_Exercise_
Locate each line in the data below that contains the word "width", and copy those lines out.

Entries on target coordinates:
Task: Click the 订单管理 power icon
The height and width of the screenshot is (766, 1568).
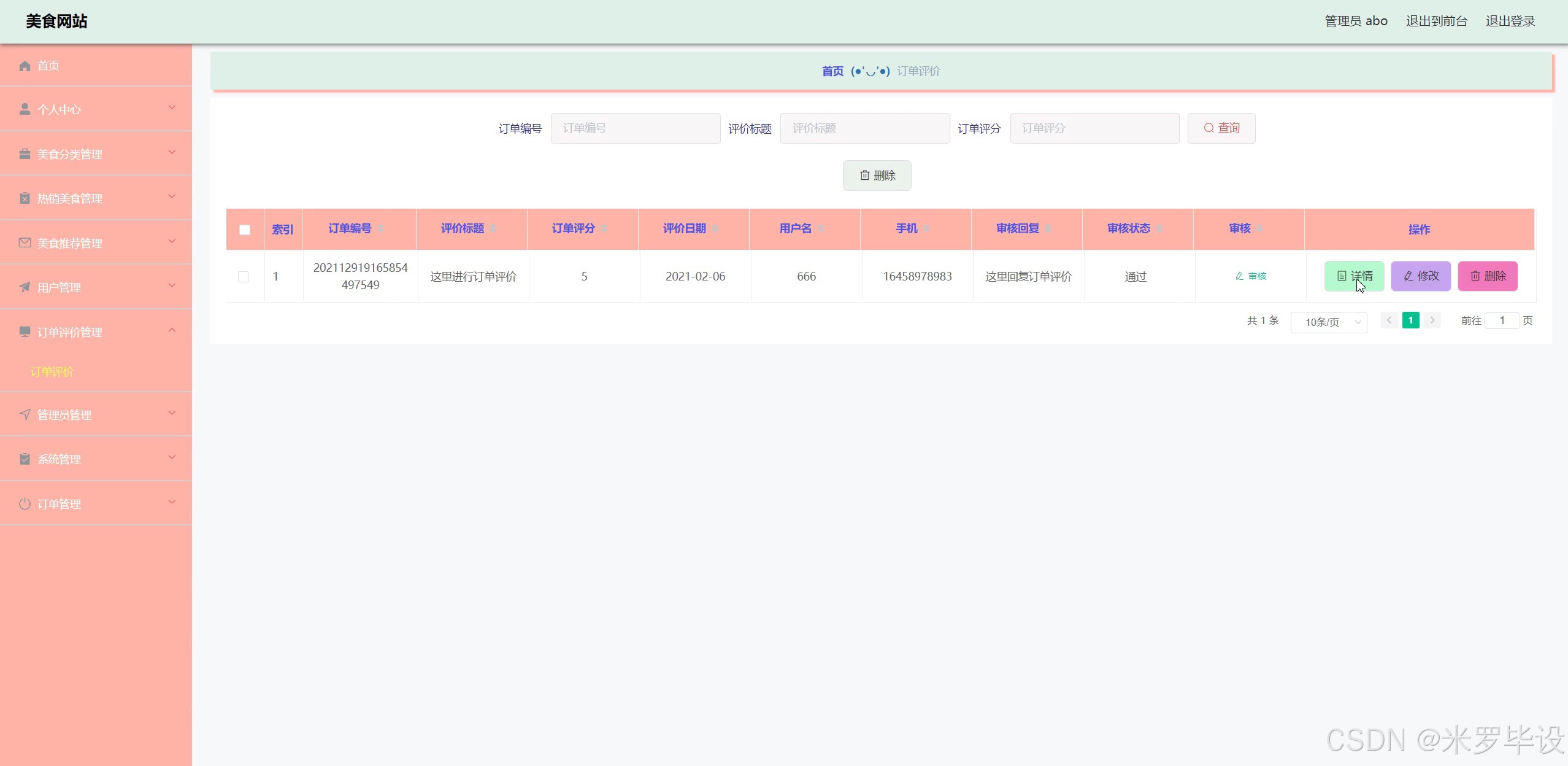Action: [x=25, y=504]
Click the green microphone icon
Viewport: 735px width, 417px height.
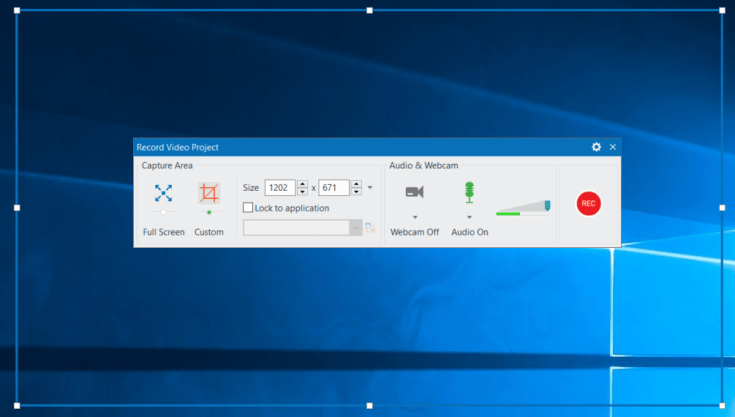tap(469, 191)
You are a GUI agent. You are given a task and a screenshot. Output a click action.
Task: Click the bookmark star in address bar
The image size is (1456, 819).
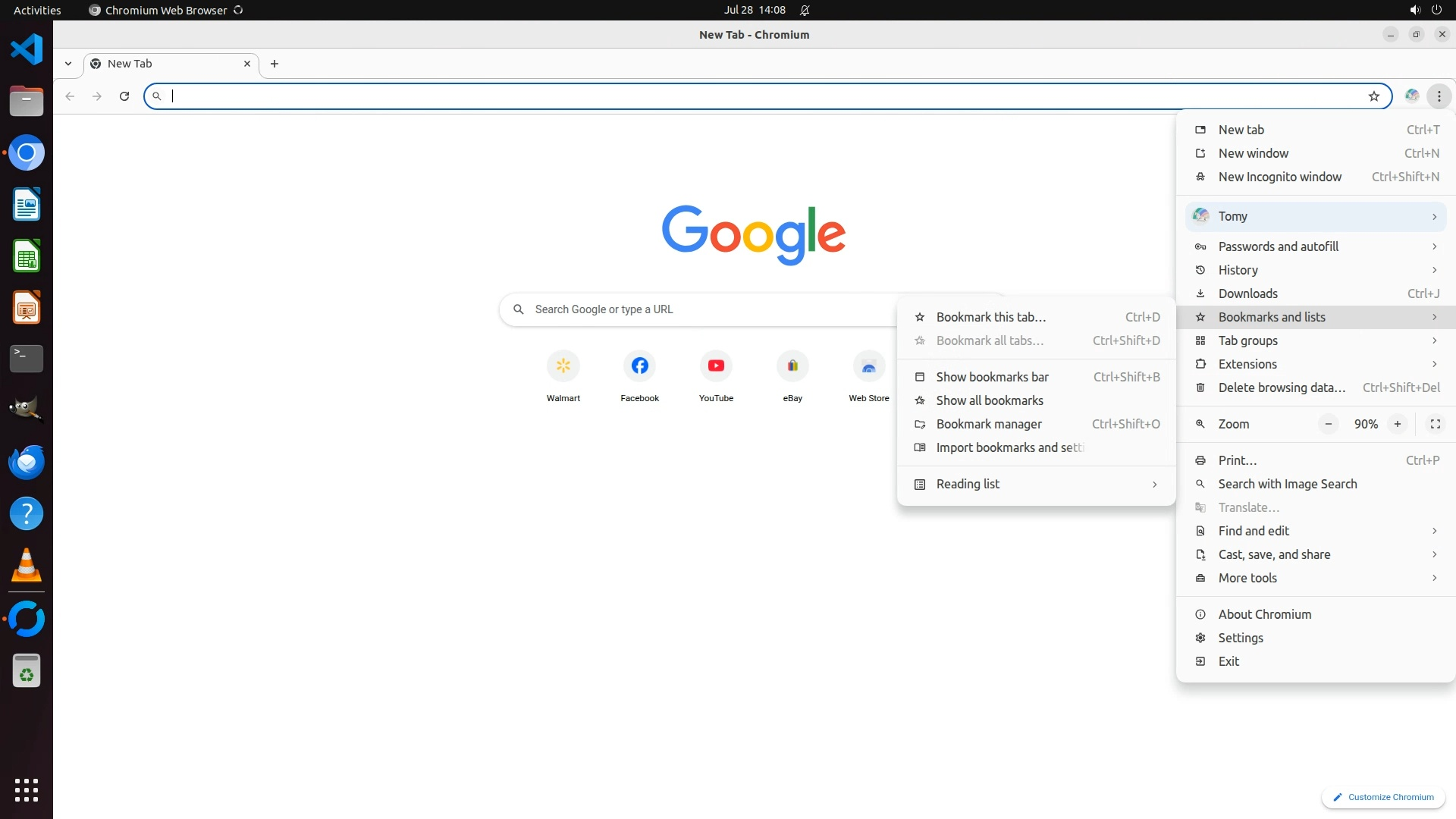pyautogui.click(x=1373, y=96)
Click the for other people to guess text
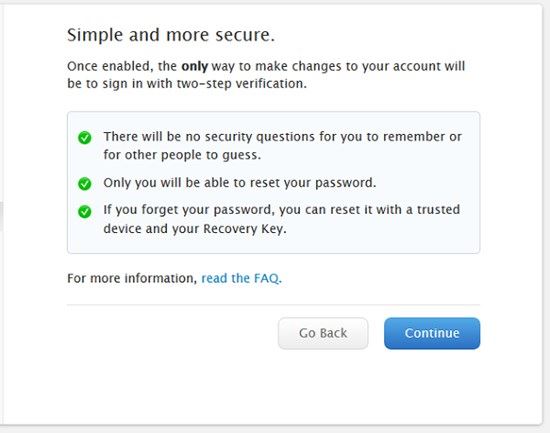 (x=182, y=155)
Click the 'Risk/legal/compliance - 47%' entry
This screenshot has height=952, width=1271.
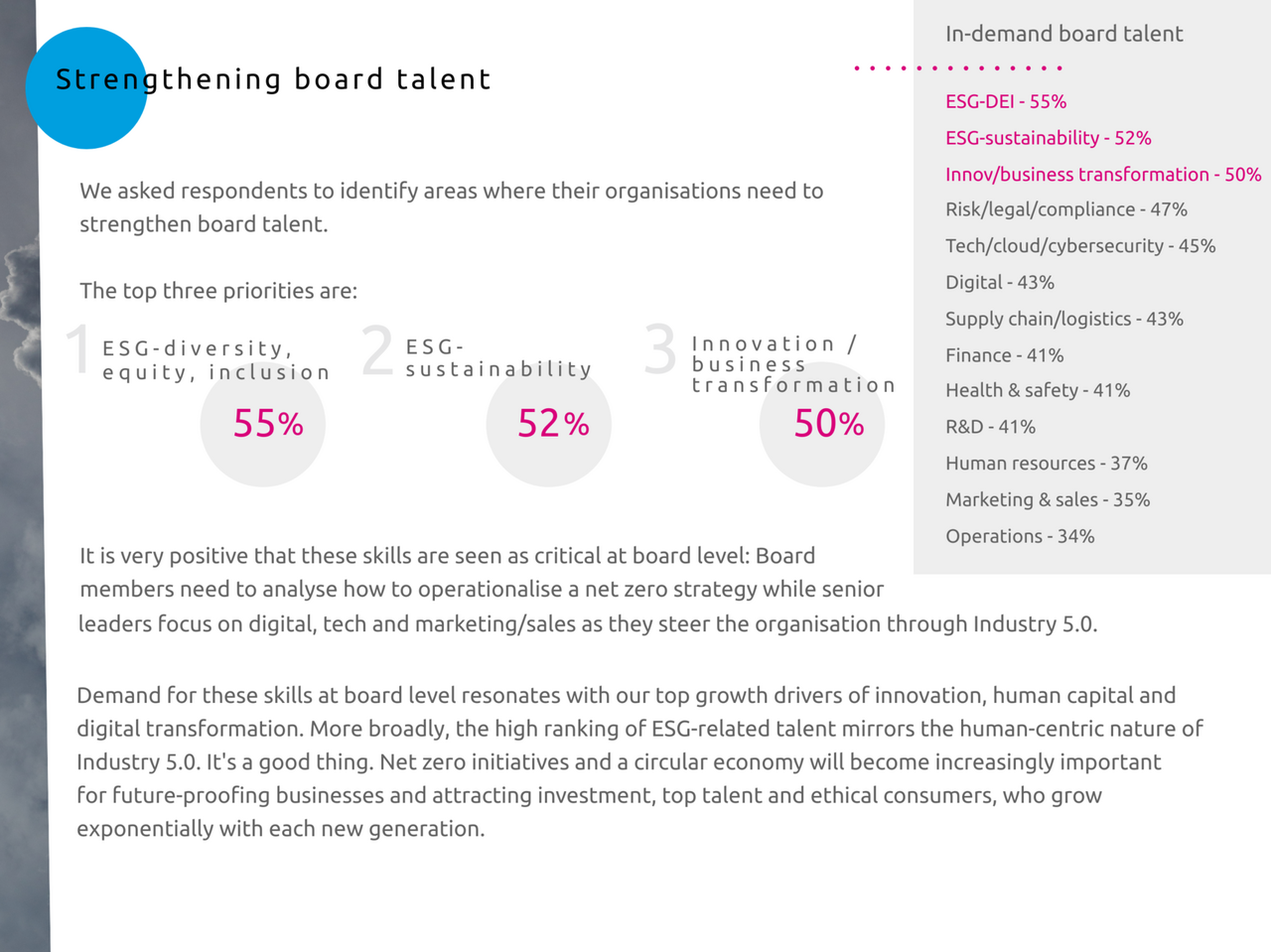click(1065, 209)
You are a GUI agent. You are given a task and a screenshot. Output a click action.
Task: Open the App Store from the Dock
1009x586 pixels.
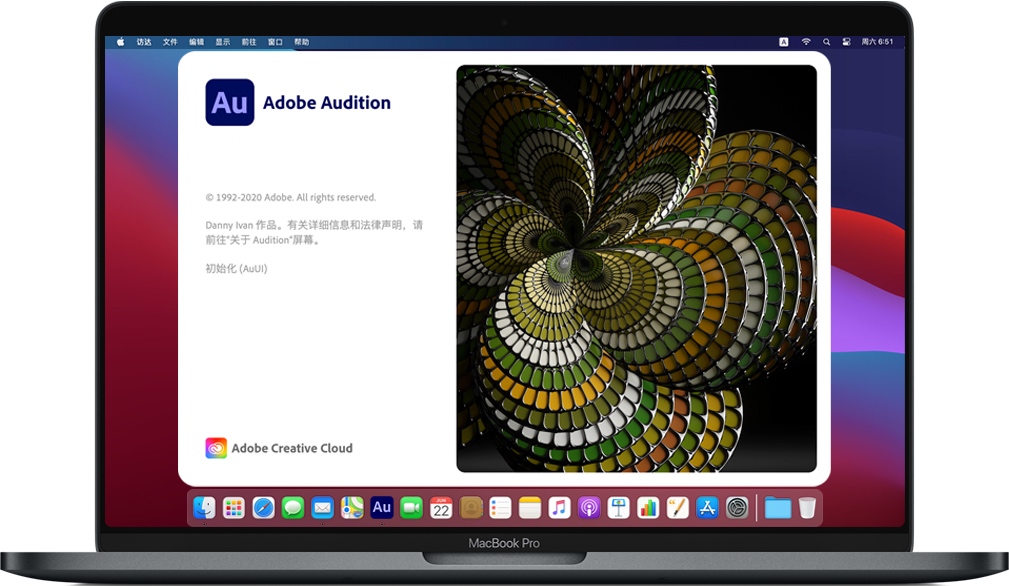(706, 508)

_Exercise result_
The height and width of the screenshot is (766, 1568).
Viewport: 735px width, 417px height.
This screenshot has height=952, width=1271.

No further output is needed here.